La cueilleuse de plantes sauvages qui a enrichi son savoir par «infusion»
Lorsque Nathalie Siviglia gravit les marches en pierres du chemin forestier qui monte à la cascade de La Neuveville (BE), son regard scrute chaque détail. Là où les novices ne distinguent que des herbes éparses, des feuilles mortes multicolores, des buissons et des arbres dénudés, la cueilleuse débusque l’alliaire sauvage, la benoîte urbaine, l’origan sauvage ou encore le prunellier sauvage.
Opinel en main et panier tressé en bandoulière, elle récolte ses trésors sauvages pour profiter de leurs vertus nutritives ou médicinales, avec en tête mille idées de recettes originales et savoureuses.
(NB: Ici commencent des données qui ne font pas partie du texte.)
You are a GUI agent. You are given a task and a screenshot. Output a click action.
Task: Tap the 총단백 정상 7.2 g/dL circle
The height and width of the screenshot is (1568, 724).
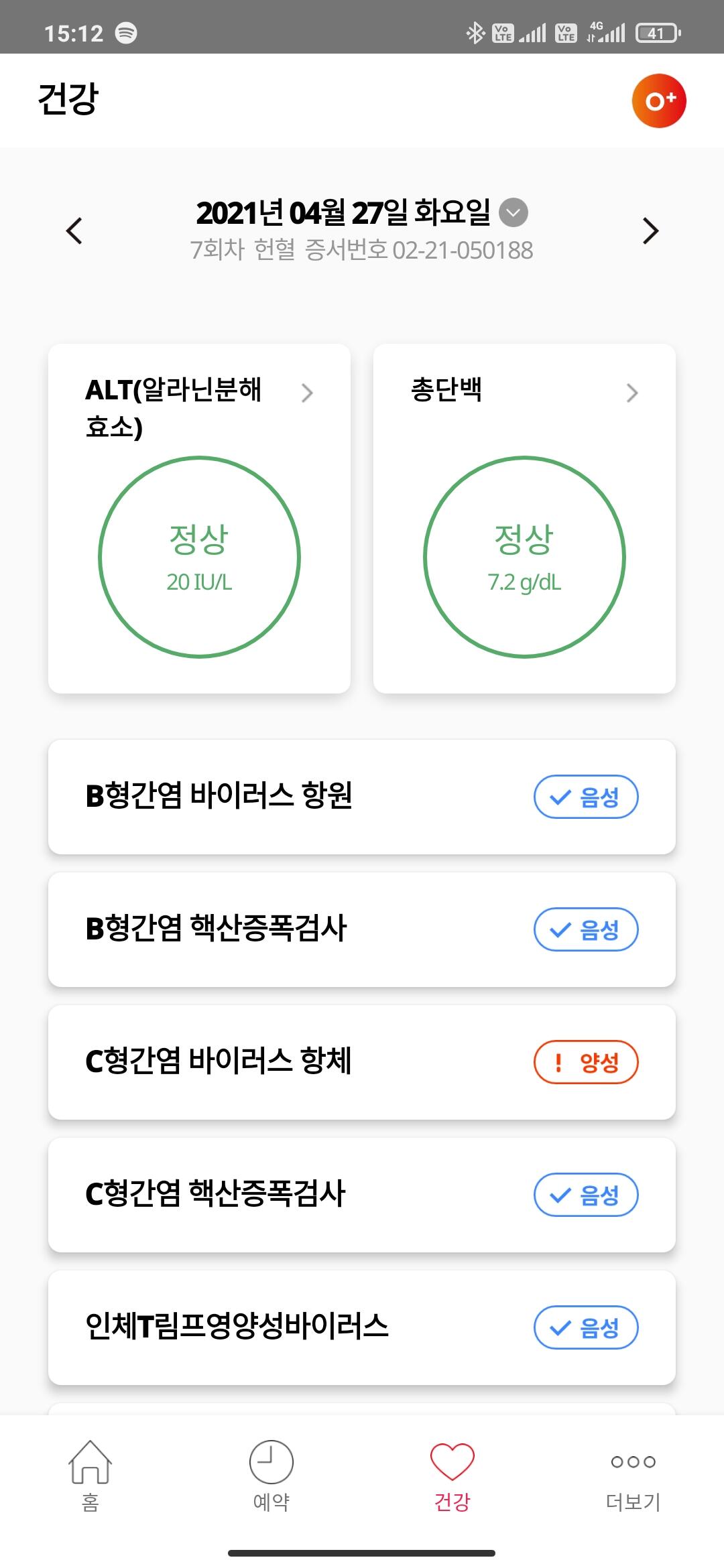tap(524, 557)
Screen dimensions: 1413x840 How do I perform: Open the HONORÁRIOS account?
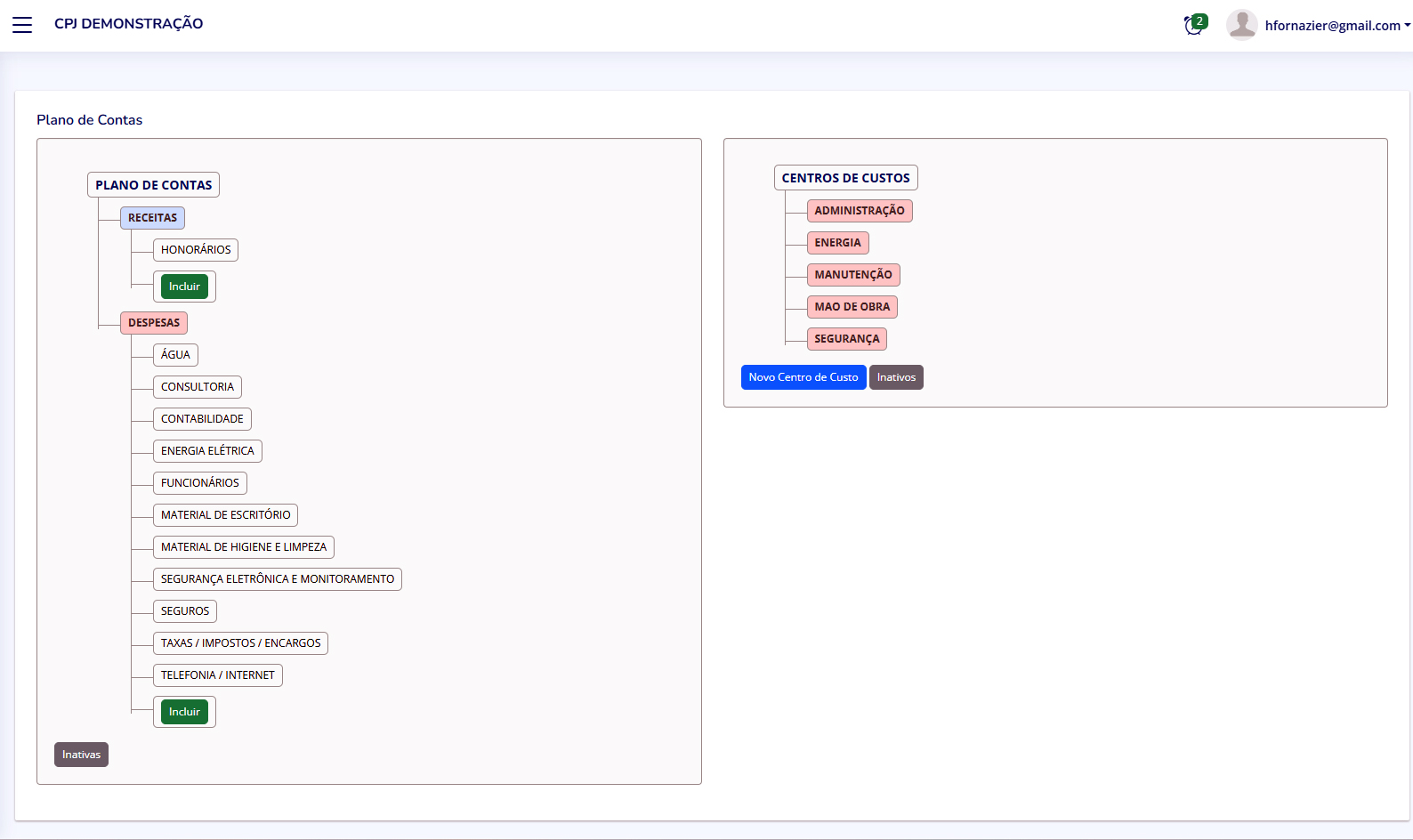[196, 250]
L’importance de la transmission
En ce milieu d’automne, ce sont surtout les racines qui intéressent la quadragénaire. «C’est là que se concentrent les nutriments bons pour notre corps à cette époque de l’année.» La racine de la benoîte urbaine, à la saveur clou de girofle, parfumera les pains d’épice, les thés chai ou encore le vin chaud. La racine de l’alliaire officinale permettra de créer une pâte fermentée semblable au wasabi. Quant aux racines de pissenlit, on les fait revenir dans l’huile d’olive et le sel pour un délicieux apéro.